The answer is a stretch of the material below, returned exactly: the line containing "[Suscribirse] (216, 2249)", the line containing "Blog Brasil (46, 2002)", and all lines between.

----- Material to process -----

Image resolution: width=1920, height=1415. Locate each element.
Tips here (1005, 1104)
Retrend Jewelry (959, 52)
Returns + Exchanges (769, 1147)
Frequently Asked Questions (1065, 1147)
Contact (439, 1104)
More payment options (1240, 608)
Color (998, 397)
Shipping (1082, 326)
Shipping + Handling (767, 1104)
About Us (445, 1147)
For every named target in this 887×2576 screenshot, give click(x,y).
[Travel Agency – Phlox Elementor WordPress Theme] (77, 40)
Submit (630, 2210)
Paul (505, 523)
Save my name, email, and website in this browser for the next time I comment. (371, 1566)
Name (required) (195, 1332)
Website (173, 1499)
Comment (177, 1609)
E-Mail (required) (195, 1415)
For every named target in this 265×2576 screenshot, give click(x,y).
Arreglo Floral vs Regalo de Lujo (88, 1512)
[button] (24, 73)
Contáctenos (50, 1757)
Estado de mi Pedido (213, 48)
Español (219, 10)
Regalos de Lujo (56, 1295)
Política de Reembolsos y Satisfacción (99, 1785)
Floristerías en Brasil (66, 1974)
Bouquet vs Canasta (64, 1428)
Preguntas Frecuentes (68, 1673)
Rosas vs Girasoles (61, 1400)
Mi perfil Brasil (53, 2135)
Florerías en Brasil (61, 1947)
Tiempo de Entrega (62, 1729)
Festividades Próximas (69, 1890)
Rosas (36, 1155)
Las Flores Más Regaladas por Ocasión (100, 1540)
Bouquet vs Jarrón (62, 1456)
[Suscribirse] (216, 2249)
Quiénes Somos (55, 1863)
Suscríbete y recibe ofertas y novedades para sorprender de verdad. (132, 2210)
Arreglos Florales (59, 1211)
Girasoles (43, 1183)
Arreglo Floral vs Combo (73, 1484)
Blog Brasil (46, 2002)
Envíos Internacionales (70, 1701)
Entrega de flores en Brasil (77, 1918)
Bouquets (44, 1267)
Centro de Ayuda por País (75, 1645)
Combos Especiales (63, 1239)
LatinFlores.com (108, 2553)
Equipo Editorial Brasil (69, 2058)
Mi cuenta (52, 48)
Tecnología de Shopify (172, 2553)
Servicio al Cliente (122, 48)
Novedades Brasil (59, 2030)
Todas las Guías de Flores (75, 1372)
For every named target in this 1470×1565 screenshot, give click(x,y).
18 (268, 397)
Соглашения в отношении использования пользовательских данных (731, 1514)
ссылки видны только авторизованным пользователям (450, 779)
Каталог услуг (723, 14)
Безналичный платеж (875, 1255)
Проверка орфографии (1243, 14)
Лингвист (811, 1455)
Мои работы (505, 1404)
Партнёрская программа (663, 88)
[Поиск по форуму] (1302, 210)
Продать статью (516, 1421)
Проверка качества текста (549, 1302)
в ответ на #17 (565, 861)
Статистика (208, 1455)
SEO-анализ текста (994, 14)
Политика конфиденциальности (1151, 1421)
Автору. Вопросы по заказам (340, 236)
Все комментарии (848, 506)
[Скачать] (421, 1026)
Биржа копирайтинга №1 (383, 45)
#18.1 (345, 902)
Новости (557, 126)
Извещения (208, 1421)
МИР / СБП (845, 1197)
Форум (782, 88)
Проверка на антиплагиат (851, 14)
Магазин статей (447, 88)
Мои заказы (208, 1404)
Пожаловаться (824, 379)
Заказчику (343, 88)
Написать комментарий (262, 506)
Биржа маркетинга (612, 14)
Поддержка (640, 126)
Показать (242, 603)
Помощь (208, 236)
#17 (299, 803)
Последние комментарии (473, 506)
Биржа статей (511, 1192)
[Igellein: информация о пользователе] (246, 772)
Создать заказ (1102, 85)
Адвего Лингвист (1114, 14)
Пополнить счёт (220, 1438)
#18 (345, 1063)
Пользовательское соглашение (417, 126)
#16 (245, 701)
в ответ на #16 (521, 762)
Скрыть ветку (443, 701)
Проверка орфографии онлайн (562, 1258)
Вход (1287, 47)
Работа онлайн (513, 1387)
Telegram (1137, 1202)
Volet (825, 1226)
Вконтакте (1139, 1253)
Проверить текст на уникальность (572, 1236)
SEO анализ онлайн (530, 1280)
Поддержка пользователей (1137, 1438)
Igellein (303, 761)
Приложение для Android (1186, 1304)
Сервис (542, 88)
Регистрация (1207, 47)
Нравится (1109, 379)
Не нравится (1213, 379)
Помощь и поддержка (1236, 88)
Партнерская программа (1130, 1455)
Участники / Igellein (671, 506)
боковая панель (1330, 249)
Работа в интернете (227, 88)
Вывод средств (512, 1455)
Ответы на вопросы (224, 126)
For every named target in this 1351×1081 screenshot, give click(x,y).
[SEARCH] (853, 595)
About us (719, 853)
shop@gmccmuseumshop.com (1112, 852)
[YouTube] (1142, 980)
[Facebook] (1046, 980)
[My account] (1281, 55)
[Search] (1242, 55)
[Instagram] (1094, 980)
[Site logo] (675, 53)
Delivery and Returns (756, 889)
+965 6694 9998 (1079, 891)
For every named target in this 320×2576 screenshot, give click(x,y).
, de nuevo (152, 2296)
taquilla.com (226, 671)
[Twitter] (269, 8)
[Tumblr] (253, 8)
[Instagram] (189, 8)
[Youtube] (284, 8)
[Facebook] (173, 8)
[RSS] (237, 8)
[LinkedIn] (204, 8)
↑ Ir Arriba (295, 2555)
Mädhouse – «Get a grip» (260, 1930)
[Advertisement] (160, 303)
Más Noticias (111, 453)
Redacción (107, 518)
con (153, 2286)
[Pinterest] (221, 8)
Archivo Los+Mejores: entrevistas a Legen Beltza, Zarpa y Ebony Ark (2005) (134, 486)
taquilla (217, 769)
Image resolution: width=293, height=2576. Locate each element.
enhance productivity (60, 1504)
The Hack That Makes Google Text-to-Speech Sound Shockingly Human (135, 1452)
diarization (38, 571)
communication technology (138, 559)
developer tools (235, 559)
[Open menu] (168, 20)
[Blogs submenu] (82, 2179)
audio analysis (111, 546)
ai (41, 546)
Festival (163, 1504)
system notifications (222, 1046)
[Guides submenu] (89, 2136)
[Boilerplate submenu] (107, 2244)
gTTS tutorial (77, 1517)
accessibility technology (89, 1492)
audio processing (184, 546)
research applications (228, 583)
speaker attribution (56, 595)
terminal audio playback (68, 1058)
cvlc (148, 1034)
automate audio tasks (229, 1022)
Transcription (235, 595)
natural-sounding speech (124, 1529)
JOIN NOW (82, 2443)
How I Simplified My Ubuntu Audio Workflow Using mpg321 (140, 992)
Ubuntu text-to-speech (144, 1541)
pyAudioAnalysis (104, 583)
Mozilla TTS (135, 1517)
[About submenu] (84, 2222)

-----

= Exercise answer =
[Suscribirse] (216, 2249)
Quiénes Somos (55, 1863)
Suscríbete y recibe ofertas y novedades para sorprender de verdad. (132, 2210)
Arreglos Florales (59, 1211)
Girasoles (43, 1183)
Arreglo Floral vs Combo (73, 1484)
Blog Brasil (46, 2002)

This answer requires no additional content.